Die "Kalifornisierung" der europäischen Städte
13. Juli 2006Marathonläufe gibt es heutzutage allein in Deutschland über 200. Es vergeht praktisch kaum ein Tag, an dem der Verkehr nicht umgeleitet wird, damit die Straßen kleiner, mittlerer oder großer Städte in Besitz genommen werden, um irgendetwas zu feiern.
Christopher Street Day, Love Parade, Karneval der Kulturen, ohne den Besuch des Papstes und die jüngsten Feiern der Weltmeisterschaft zu vergessen – die europäische Stadt wurde zu einer Bühne für Veranstaltungen von begrenzter Dauer.
Die Ersetzung des Flaneurs durch den Passanten, die Inszenierung von Festivals und sportlichen Großveranstaltungen – ein Phänomen, das schon einen Namen hat: Die Kalifornisierung der europäischen Städte.
Urban Bodies
In seinem Text Urban Bodies – Ein Problemaufriss von 2002 erläutert Claus Dreyer, Architekturprofessor in Detmold, das Verhältnis von menschlichem Körper zu Stadt und Architektur. Laut Dreyer lässt sich der "Lebensrhythmus" einer Epoche sowohl an den Bewegungen und Gesten der Menschen, als auch an den Gliederungen und Zuordnungen der Elemente in den Städten ablesen.

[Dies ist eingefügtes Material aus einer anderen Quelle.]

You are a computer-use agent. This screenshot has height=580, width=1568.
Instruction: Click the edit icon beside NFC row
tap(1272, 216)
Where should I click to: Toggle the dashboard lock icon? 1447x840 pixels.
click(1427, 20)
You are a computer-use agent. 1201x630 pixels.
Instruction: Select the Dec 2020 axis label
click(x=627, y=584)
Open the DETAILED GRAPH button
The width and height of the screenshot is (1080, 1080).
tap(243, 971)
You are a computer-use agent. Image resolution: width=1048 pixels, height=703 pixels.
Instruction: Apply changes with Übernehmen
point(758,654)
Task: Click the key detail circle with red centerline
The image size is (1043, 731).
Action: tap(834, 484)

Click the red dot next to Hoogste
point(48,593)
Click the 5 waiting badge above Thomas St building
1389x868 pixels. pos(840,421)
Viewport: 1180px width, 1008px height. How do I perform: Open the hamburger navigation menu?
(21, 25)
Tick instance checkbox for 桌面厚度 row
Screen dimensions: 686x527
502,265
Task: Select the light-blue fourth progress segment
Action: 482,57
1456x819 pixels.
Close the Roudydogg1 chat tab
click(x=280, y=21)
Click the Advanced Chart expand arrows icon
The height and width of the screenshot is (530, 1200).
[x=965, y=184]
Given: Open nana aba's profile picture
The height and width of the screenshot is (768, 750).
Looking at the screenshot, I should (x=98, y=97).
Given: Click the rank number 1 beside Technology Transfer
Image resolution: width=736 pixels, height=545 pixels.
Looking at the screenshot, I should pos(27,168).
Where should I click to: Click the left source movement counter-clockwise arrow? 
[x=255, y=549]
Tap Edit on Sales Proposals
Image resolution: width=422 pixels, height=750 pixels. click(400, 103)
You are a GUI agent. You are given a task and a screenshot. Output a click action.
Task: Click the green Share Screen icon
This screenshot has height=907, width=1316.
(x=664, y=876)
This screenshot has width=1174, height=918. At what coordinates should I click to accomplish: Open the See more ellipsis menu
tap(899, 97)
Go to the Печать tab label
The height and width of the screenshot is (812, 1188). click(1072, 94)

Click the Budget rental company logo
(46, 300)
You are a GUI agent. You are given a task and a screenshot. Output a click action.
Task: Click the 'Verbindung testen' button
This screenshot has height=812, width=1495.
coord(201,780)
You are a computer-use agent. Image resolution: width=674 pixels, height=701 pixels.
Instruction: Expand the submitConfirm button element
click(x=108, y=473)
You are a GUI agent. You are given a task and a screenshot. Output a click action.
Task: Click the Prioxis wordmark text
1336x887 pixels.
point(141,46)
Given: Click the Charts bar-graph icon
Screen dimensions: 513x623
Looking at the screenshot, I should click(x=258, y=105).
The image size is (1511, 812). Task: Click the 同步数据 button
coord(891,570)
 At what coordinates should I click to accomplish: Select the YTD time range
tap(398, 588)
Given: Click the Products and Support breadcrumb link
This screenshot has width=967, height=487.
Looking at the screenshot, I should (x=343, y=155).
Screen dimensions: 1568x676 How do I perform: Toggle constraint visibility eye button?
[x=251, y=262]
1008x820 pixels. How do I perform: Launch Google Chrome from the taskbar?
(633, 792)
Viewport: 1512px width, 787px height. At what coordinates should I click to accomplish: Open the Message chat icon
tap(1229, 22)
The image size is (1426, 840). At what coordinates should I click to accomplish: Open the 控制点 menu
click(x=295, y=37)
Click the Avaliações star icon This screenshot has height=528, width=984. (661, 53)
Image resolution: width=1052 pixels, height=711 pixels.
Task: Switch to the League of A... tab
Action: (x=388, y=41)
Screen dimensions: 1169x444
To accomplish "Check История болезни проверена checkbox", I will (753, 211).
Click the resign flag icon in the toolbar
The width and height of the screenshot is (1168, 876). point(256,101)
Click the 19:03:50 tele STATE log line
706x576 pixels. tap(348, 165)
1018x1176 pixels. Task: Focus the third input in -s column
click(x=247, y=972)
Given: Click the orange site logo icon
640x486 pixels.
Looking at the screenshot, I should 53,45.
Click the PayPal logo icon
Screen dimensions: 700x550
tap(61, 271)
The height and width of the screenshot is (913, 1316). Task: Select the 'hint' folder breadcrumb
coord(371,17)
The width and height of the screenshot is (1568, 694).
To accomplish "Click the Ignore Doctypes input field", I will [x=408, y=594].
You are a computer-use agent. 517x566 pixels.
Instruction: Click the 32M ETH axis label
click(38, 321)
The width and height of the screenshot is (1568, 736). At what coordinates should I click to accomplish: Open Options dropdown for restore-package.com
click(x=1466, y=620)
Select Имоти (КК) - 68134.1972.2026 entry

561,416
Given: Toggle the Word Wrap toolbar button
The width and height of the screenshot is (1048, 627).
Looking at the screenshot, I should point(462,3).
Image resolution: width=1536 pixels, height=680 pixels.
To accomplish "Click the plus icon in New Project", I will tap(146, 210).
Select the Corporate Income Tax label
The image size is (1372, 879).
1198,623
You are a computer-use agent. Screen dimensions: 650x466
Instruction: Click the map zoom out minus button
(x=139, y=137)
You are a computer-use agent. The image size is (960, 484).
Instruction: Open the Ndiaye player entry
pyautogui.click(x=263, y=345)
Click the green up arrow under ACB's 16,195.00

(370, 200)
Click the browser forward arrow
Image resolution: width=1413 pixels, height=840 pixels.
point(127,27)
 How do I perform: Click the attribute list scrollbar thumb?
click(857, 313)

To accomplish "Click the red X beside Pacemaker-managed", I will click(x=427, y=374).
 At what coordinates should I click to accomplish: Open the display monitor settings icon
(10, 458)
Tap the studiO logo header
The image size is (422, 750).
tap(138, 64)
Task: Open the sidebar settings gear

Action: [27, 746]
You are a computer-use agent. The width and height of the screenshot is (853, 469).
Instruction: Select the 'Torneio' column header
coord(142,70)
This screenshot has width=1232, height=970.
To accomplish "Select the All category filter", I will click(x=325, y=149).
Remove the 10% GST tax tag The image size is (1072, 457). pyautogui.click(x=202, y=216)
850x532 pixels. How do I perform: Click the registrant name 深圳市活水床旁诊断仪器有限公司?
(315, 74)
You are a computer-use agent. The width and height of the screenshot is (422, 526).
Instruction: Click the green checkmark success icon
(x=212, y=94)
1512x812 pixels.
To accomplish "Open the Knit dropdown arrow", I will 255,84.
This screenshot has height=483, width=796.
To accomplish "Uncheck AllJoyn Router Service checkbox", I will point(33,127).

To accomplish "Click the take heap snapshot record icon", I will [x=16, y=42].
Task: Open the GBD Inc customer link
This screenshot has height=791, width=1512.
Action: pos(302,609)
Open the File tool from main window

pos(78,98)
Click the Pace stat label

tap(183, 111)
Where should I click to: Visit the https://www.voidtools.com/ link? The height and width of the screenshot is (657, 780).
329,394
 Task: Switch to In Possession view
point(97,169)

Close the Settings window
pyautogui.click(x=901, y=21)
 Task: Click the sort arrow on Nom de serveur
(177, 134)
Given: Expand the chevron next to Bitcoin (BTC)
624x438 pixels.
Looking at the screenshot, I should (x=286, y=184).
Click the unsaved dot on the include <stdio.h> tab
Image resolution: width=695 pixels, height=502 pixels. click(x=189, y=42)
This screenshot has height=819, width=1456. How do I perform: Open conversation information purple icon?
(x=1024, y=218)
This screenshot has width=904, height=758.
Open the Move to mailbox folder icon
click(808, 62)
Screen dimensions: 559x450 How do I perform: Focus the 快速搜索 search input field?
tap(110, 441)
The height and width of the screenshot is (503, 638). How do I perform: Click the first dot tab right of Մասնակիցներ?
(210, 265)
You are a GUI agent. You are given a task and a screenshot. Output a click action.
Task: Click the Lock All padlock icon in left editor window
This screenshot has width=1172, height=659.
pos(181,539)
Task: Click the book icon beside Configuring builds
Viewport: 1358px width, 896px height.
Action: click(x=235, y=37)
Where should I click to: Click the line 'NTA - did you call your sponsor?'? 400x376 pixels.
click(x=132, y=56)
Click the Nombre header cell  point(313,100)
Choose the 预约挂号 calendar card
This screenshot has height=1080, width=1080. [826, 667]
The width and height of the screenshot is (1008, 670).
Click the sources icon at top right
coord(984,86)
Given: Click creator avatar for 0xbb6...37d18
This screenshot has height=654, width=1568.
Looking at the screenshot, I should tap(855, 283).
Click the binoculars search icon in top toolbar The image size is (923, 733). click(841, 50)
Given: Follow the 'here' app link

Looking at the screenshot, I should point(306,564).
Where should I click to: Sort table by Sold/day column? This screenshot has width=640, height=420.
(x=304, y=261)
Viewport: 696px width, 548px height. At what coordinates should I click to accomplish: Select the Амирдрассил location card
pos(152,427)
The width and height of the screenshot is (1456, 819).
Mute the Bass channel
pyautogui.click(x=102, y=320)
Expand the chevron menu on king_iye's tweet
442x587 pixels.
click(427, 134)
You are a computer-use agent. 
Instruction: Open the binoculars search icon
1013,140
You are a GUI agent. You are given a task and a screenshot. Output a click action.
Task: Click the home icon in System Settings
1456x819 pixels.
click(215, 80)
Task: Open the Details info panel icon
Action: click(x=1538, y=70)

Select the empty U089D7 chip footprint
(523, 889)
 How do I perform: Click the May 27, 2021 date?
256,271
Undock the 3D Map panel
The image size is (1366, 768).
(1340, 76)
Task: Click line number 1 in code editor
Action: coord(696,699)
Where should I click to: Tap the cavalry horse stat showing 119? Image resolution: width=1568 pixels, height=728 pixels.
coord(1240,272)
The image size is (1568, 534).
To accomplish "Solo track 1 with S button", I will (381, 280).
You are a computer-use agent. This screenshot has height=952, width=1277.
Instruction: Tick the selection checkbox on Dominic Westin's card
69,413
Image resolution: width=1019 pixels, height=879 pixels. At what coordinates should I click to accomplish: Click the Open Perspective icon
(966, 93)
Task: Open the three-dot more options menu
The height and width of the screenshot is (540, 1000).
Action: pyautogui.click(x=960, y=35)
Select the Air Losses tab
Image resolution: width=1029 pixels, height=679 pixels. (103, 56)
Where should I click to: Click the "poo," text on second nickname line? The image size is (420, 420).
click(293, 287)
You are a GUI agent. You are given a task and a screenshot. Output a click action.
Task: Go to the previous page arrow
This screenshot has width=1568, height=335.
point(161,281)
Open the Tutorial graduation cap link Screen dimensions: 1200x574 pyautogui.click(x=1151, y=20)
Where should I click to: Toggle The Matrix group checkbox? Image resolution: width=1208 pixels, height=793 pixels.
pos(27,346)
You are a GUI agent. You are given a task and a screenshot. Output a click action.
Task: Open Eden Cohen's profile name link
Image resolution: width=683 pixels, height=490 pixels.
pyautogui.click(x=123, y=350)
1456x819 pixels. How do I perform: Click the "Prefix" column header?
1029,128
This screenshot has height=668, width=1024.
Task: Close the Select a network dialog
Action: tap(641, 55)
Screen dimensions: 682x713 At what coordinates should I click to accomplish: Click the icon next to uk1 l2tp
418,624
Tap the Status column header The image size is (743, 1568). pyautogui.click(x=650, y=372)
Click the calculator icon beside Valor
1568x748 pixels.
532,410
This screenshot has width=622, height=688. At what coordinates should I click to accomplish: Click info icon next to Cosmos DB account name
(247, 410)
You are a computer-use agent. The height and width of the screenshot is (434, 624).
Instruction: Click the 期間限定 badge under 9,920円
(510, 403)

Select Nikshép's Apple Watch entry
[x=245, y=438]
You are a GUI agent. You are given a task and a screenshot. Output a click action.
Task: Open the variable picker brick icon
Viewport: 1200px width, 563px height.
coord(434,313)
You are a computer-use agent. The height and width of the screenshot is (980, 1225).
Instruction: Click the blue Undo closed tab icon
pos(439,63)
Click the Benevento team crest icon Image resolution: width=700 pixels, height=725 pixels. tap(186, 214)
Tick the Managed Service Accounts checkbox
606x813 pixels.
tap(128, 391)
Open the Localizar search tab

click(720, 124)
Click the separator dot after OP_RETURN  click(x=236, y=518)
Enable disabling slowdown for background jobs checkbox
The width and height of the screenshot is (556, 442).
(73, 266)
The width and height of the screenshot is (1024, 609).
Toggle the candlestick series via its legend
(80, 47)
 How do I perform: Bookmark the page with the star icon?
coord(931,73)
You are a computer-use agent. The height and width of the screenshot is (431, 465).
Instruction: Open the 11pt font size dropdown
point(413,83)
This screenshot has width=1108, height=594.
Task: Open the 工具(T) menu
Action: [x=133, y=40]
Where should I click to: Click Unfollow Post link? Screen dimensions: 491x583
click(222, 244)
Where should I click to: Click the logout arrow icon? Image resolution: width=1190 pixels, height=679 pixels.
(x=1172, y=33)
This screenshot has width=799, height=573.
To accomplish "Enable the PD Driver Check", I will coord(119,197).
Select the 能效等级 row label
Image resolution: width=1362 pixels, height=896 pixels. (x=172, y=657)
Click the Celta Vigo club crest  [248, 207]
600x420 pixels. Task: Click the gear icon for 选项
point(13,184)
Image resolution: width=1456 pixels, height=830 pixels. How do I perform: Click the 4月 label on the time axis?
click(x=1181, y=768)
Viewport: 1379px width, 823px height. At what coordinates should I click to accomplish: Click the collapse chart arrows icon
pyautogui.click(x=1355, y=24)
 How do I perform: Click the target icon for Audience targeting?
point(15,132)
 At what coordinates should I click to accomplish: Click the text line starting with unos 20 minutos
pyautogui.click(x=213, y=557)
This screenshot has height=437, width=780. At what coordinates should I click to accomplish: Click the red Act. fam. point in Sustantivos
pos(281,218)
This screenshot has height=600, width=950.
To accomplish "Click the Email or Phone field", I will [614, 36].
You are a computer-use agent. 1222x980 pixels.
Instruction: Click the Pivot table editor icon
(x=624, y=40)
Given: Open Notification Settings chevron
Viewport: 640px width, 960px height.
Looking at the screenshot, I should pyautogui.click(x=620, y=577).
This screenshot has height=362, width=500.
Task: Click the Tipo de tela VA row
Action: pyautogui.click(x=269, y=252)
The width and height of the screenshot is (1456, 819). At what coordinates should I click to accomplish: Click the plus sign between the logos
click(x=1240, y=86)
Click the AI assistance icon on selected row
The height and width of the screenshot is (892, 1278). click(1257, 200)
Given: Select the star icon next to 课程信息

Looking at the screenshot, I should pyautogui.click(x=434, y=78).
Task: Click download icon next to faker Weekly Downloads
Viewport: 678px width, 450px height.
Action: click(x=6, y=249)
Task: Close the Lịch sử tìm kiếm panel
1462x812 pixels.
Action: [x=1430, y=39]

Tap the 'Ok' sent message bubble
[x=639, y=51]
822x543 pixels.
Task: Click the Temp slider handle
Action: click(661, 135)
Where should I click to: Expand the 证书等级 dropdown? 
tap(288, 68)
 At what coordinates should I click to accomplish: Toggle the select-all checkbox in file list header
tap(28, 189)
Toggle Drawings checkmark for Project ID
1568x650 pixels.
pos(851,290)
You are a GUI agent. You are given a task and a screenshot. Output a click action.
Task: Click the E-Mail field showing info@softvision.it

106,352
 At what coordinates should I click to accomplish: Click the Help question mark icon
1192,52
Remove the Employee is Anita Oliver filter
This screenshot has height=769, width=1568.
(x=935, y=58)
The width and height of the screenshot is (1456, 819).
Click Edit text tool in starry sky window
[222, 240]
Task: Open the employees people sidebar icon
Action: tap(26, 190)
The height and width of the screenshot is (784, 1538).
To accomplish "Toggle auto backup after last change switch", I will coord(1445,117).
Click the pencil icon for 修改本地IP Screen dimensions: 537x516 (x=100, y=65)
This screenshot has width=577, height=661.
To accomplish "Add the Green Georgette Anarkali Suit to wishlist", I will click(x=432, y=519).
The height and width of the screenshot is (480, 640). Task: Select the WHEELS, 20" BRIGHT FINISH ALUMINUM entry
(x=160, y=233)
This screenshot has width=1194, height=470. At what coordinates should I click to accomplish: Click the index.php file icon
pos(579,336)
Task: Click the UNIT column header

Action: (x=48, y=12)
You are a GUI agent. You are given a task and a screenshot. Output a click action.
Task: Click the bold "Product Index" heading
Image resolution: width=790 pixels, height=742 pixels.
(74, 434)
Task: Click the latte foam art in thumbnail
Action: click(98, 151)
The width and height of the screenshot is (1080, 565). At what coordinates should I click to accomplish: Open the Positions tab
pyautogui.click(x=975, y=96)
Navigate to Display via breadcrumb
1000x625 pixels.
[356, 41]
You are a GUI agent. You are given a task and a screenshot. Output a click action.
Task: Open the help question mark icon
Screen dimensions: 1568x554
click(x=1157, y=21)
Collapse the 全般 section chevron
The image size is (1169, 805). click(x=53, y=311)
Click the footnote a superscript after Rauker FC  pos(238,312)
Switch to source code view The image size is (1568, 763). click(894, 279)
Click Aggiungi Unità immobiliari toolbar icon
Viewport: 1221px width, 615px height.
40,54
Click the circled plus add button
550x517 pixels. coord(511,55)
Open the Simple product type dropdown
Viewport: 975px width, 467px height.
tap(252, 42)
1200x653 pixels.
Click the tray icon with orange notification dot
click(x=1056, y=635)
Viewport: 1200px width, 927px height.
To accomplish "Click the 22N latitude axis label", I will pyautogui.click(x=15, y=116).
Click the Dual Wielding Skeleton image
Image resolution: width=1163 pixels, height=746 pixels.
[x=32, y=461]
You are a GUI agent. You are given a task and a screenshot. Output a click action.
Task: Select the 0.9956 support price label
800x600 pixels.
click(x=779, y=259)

Der von Charles Baudelaire verewigte Flaneur, ein Bourgeois, der langsam und sorglos spazieren ging, wurde vom deutschen Philosophen Walter Benjamin zum Prototyp des städtischen Körpers am Beginn des 20. Jahrhunderts ernannt. Ihm korrespondieren städtebaulich die Passagen und Boulevards des Paris der Belle Epoque, erklärt Dreyer.
Vom Flaneur zum Passanten
Der Passant, verewigt von Schriftsteller Botho Strauss in Paare, Passanten (1981), hat den Flaneur Anfang des 21. Jahrhunderts ersetzt. "Er durchquert eilig, desorientiert und gleichgültig Foyers, Unterführungen und Einkaufszonen, die mit ihren immer gleichen Möblierungen und Inszenierungen keinen Anlass zum Verweilen und Kommunizieren geben", schreibt Architekturprofessor Dreyer.
Diesem Desinteresse an den städtischen "Körper" steht ein zunehmender neuer Körperkult in den Städten gegenüber, der sich in speziellen Events wie der Love Parade, dem Christopher Street Day oder dem Karneval der Kulturen darstellt. Dieser Kult führt zu einer eigenartigen "Unwirklichkeit der Städte". Sie werden zu einer Bühne für räumliche und leibliche Inszenierungen von begrenzter Dauer und flüchtiger Realität gemacht, meint Dreyer in seinem Text.
In diesem Zusammenhang wird von einer "Kalifornisierung" der europäischen Städte gesprochen, die sich in der Inszenierung von sportlichen Großveranstaltungen ("Stadtmarathon") ebenso zeigt wie in den zahlreichen Festivals, Perfomances und Shows, mit denen der Stadtkörper belebt werden soll", stellt Dreyer fest.
Es könnte sein, fügt Dreyer hinzu, dass die "Kalifornisierung" der europäischen Städte ein letztes Aufbegehren gegen die schleichende "Entkörperung" sei, die, wie zum Beispiel im Film Matrix dargestellt, mit der zunehmenden Digitalisierung und Virtualisierung der Städte verbunden ist.
Neue Religiosität? Neuer Patriotismus?
Untersuchungen wie die des Professors aus Detmold können uns bei Fragen helfen, die Experten und Medien beschäftigen, wenn religiöse, sportliche oder andere Veranstaltungen hunderttausende von Europäer auf die Straßen bringen. Wie etwa beim Deutschland-Besuch des Papstes 2005 oder bei der WM 2006.
Prompt war von "neuer Religiosität" und kürzlich von "neuem Patriotismus" die Rede - doch man könnte glauben, dass die tausenden von Jungendlichen die damals "Benedikt, Benedikt" riefen, dieselben sind, die neulich ihre Fahnen schwenkten und "Deutschland, Deutschland" riefen.
Dreyer ist nicht der einzige, unter den Philosophen und Kulturwissenschaftlern, der die Gefahr sieht, dass sich das Fest von inkarnierter Metapher des gemeinsamen Lebens zum Verhängnis entwickelt.
Die Red Hot Chili Peppers kritisierten urbane Oberflächlichkeit und Zivilisationszerfall 1999 mit ihrem Album "Californication." So dachte auch der Berliner Philosoph Dietmar Kamper, der schon 1976 schrieb: "Ehe eine Gesellschaft erneut 'Spiele' verlangt wird sie unwirklich und abstrakt und beschleunigt ihre Selbstauflösung".